Objective
Write out the lines from the one containing "Task: Expand the" through the end of the records, inclusive, leaving out the pictures.

--- Begin Given data ---

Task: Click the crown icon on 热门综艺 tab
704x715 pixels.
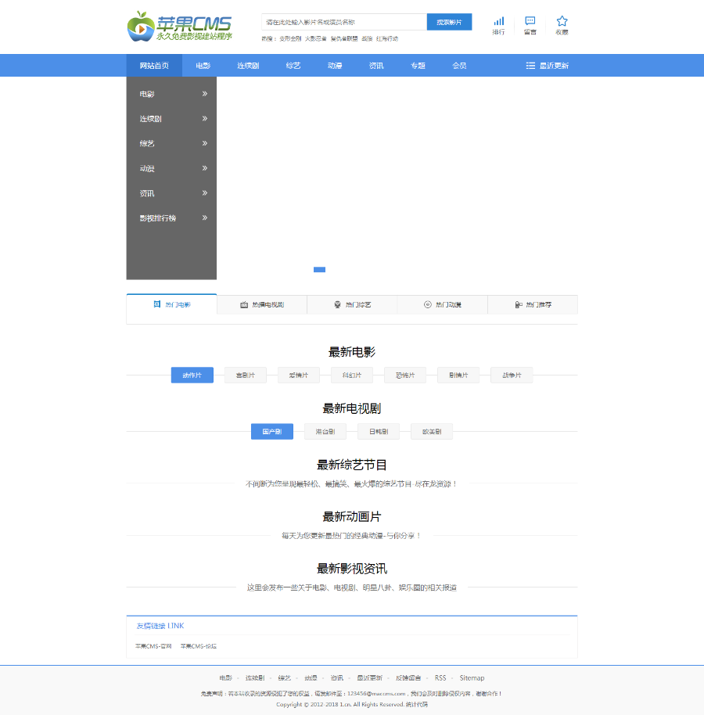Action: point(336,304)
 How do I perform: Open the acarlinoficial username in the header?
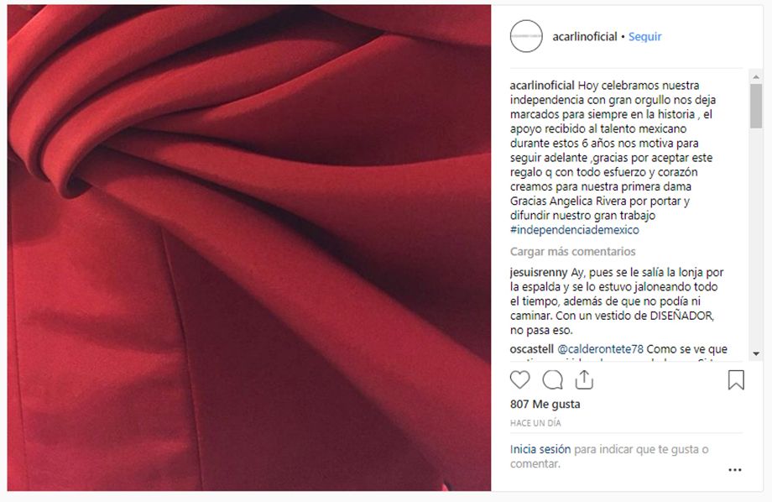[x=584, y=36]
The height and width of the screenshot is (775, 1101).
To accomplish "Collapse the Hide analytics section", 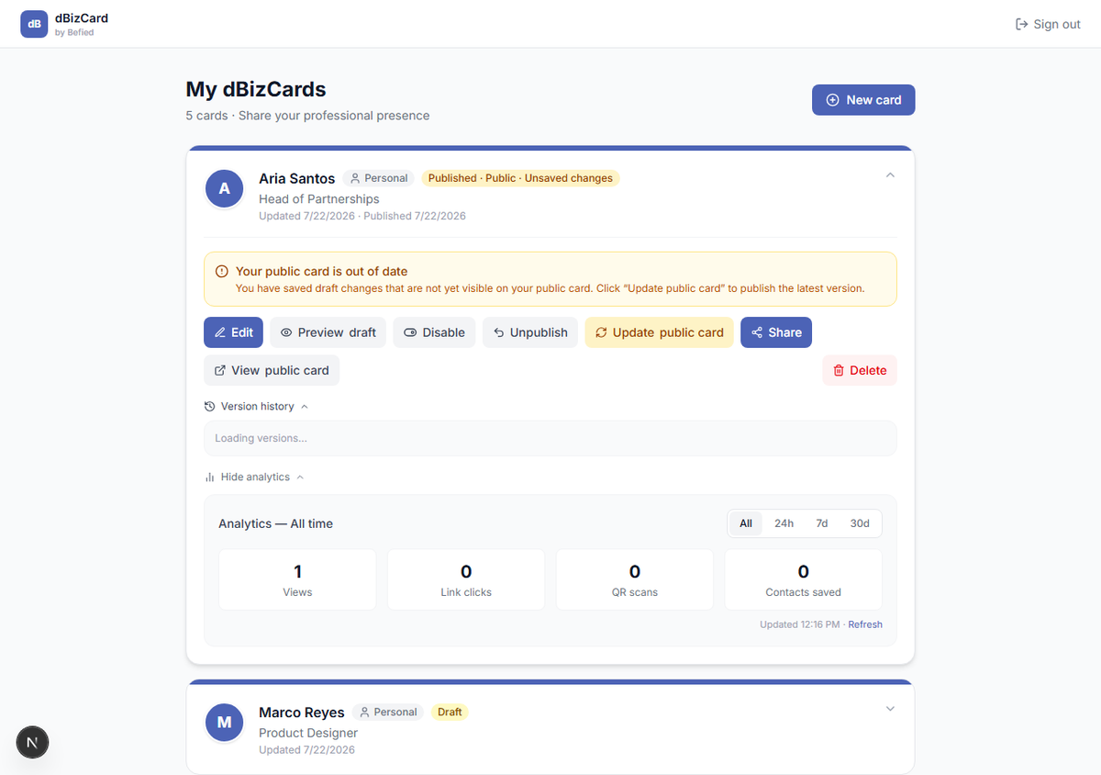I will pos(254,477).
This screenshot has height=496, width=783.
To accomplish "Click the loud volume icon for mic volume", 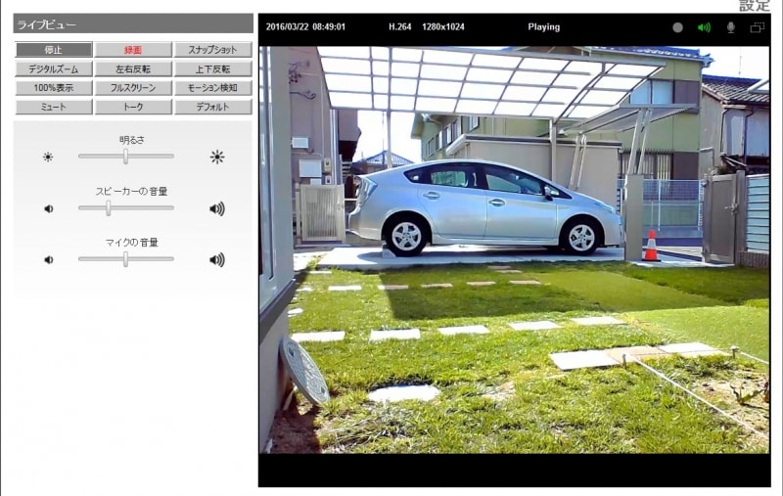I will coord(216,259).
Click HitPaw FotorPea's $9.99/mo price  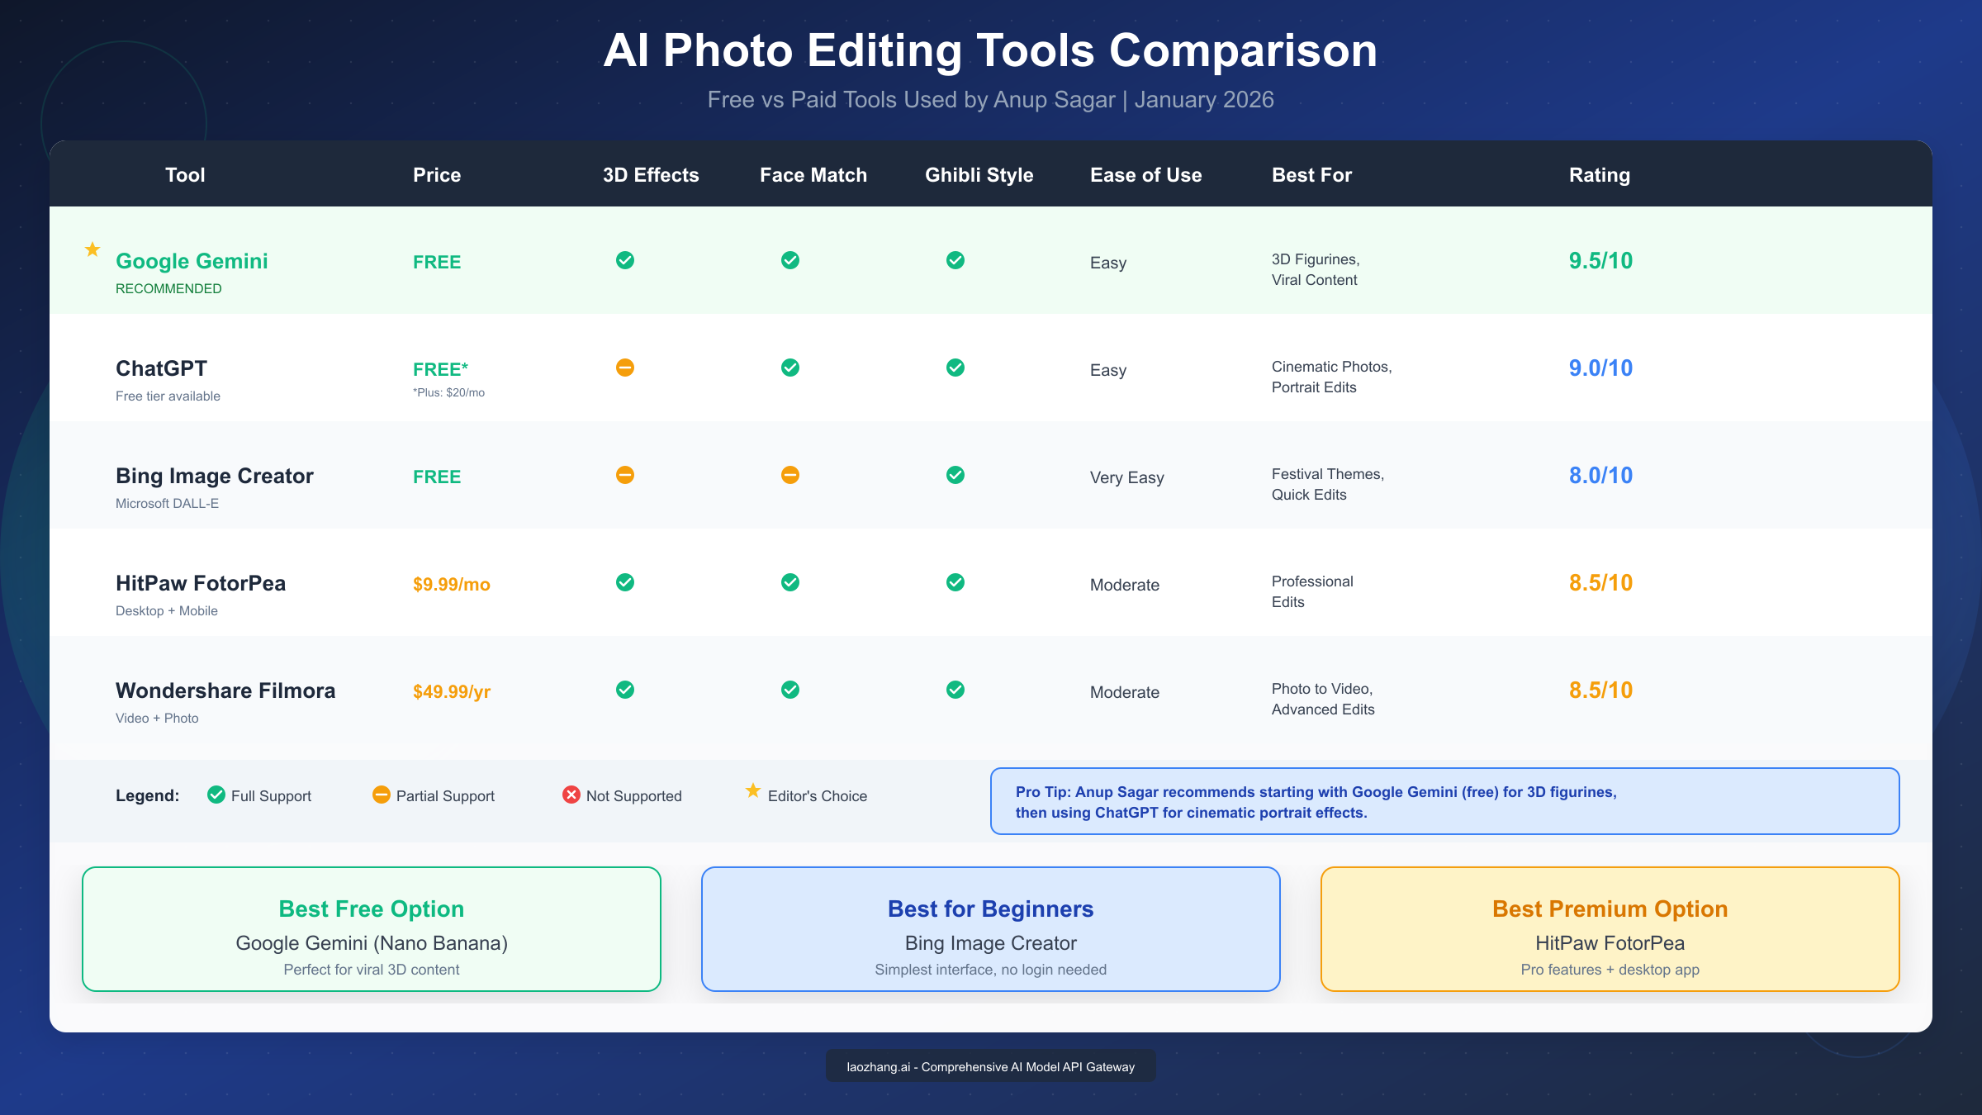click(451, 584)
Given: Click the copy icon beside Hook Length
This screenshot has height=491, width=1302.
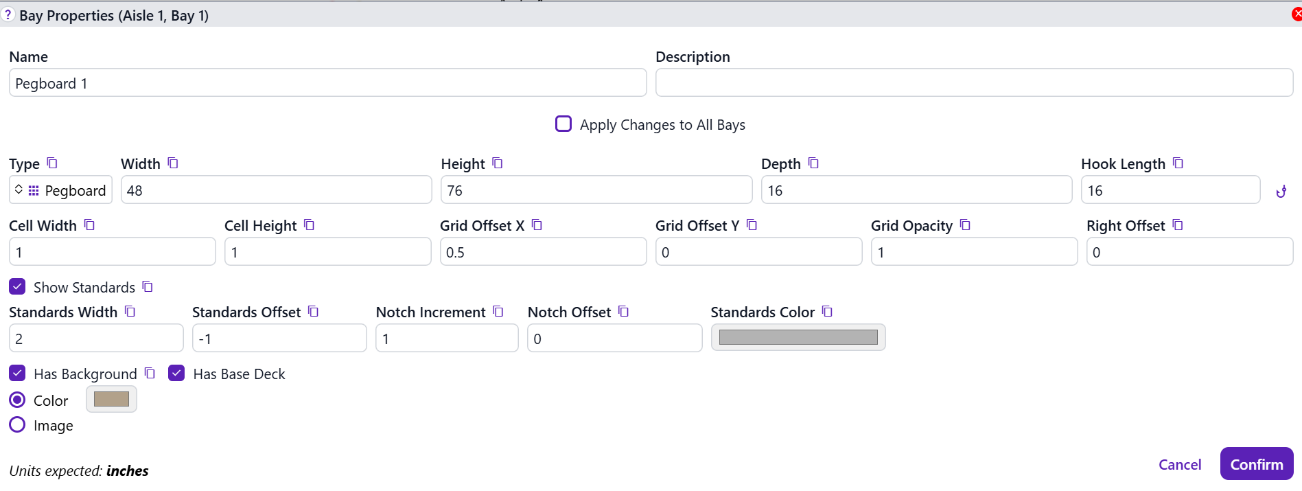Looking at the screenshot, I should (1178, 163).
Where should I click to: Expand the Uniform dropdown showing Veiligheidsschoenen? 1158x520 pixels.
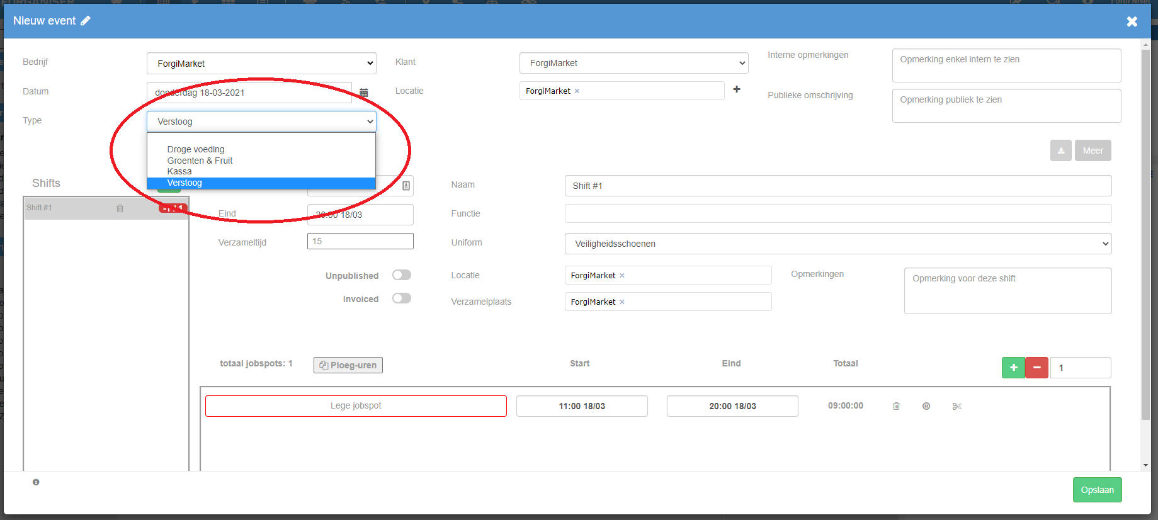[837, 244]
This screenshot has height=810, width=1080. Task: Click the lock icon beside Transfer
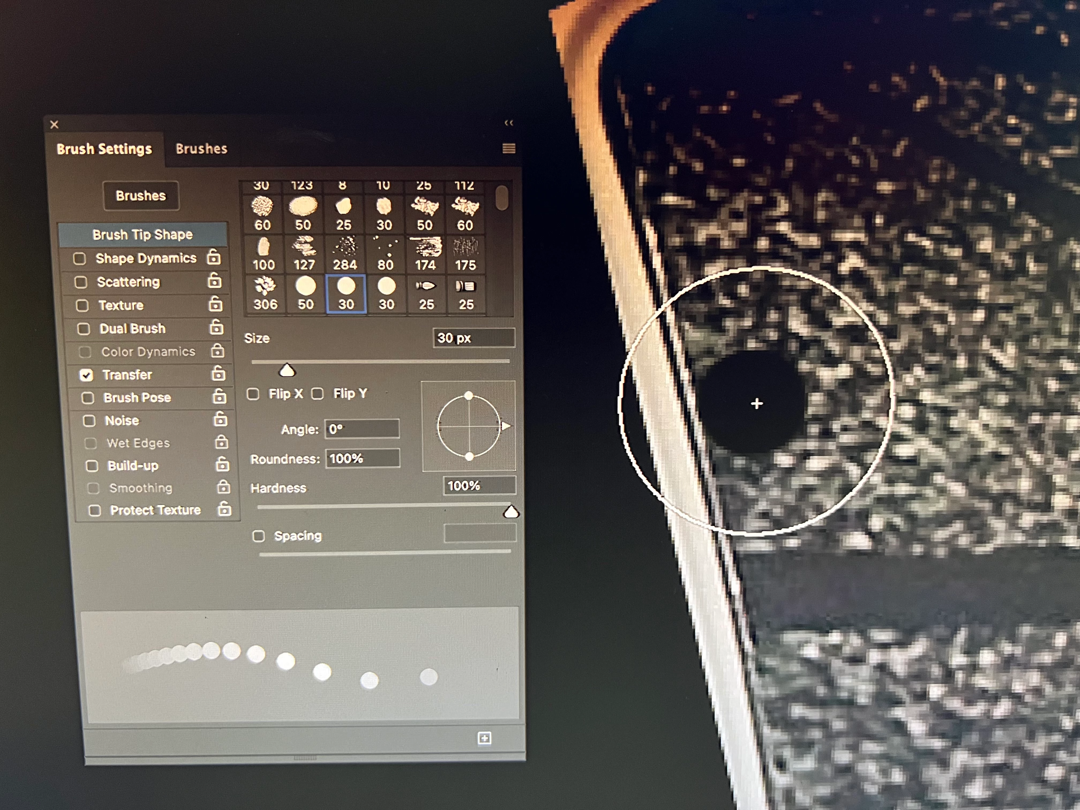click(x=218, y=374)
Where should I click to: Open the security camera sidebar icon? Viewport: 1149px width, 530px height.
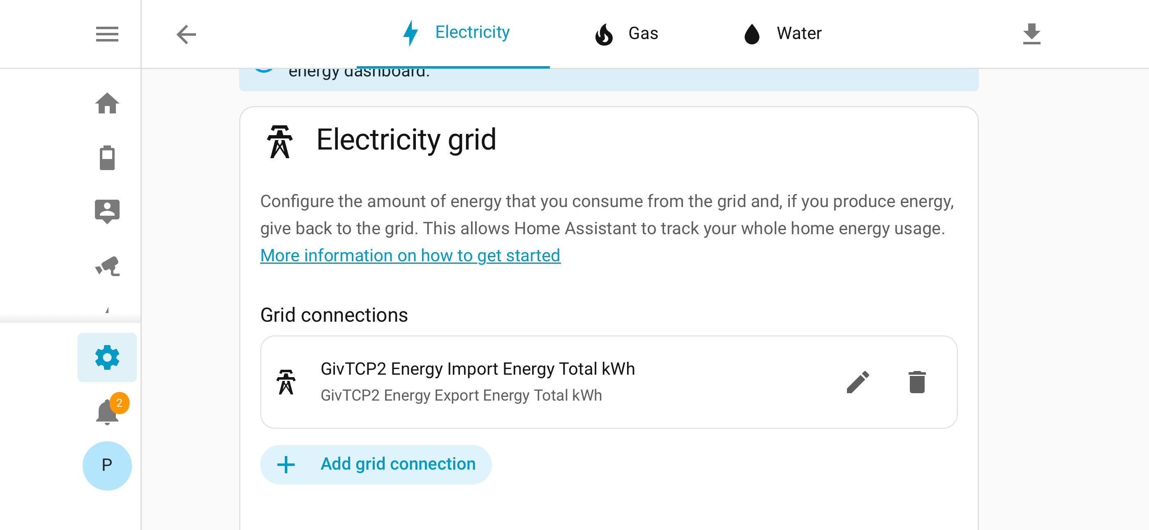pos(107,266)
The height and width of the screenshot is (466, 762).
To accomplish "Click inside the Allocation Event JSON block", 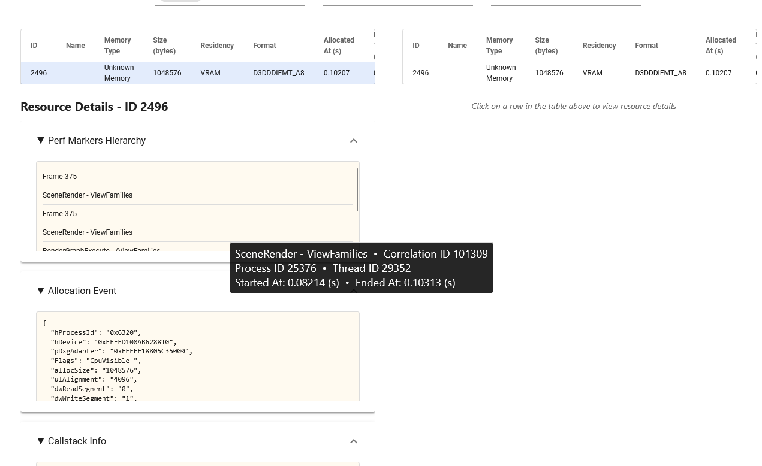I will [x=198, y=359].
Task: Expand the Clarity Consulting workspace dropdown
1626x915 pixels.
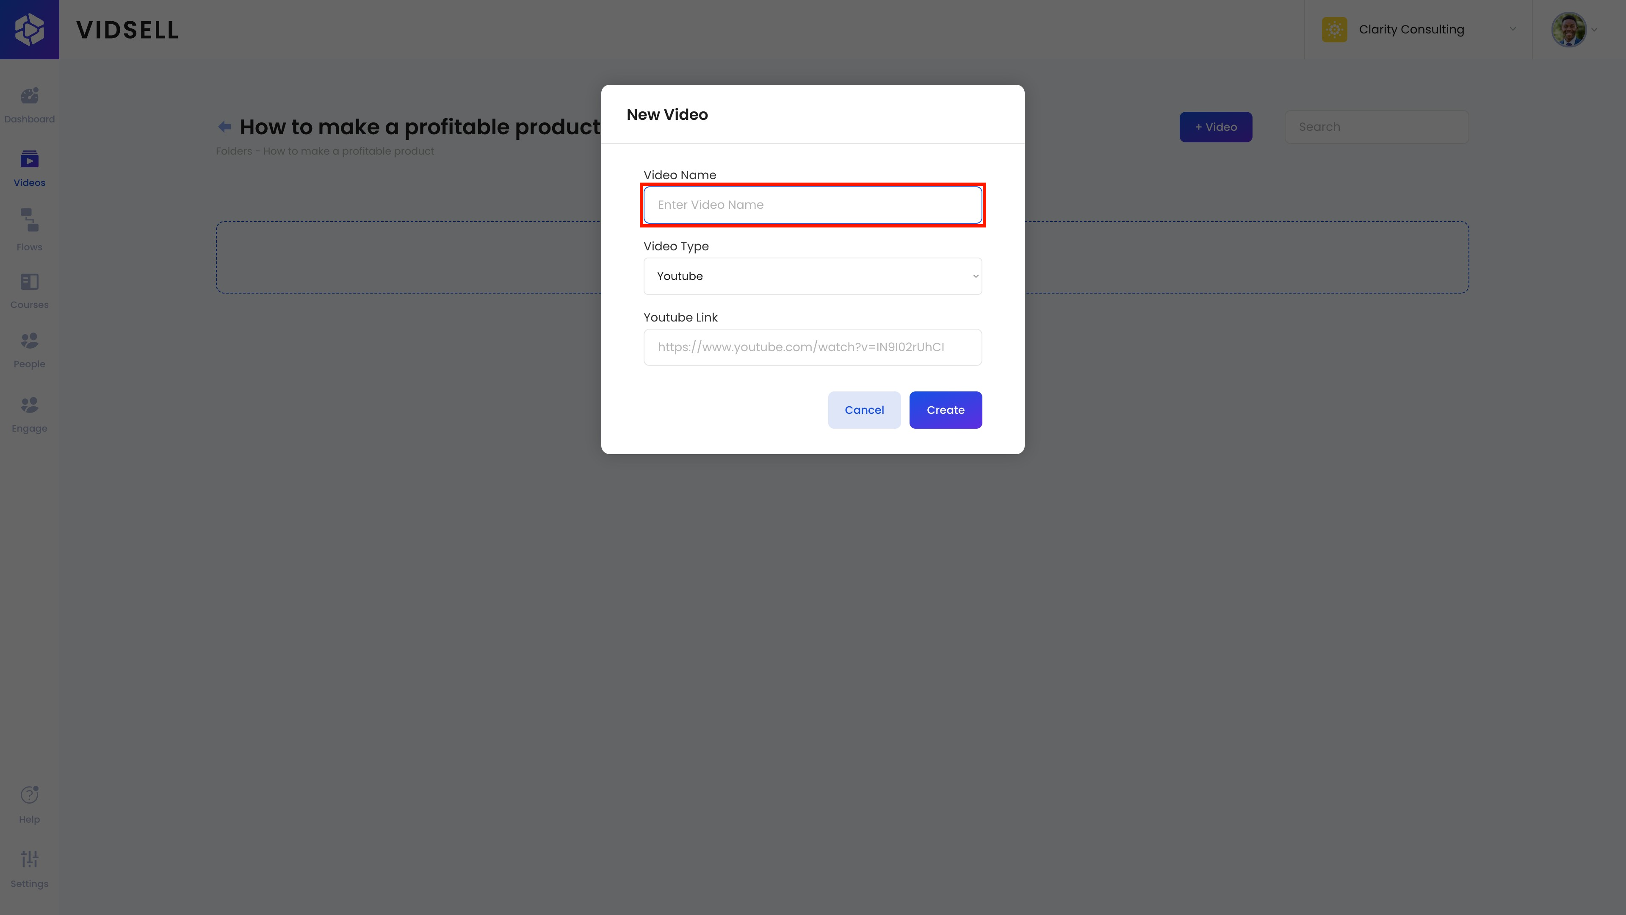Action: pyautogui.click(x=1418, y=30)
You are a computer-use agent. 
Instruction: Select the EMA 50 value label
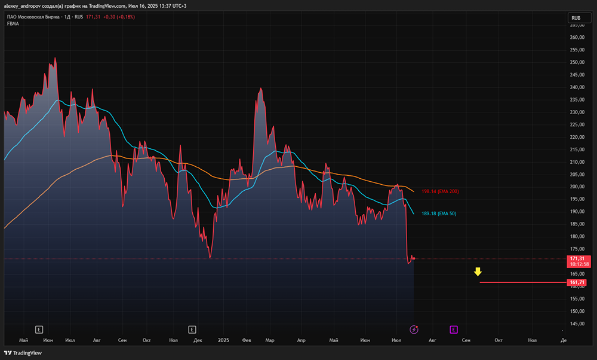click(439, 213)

--- End Given data ---

Solution to this problem
Task: Expand the Clarity Consulting workspace dropdown
1626x915 pixels.
Action: pyautogui.click(x=1418, y=30)
You are a computer-use agent. 
Instruction: Select the EMA 50 value label
click(439, 213)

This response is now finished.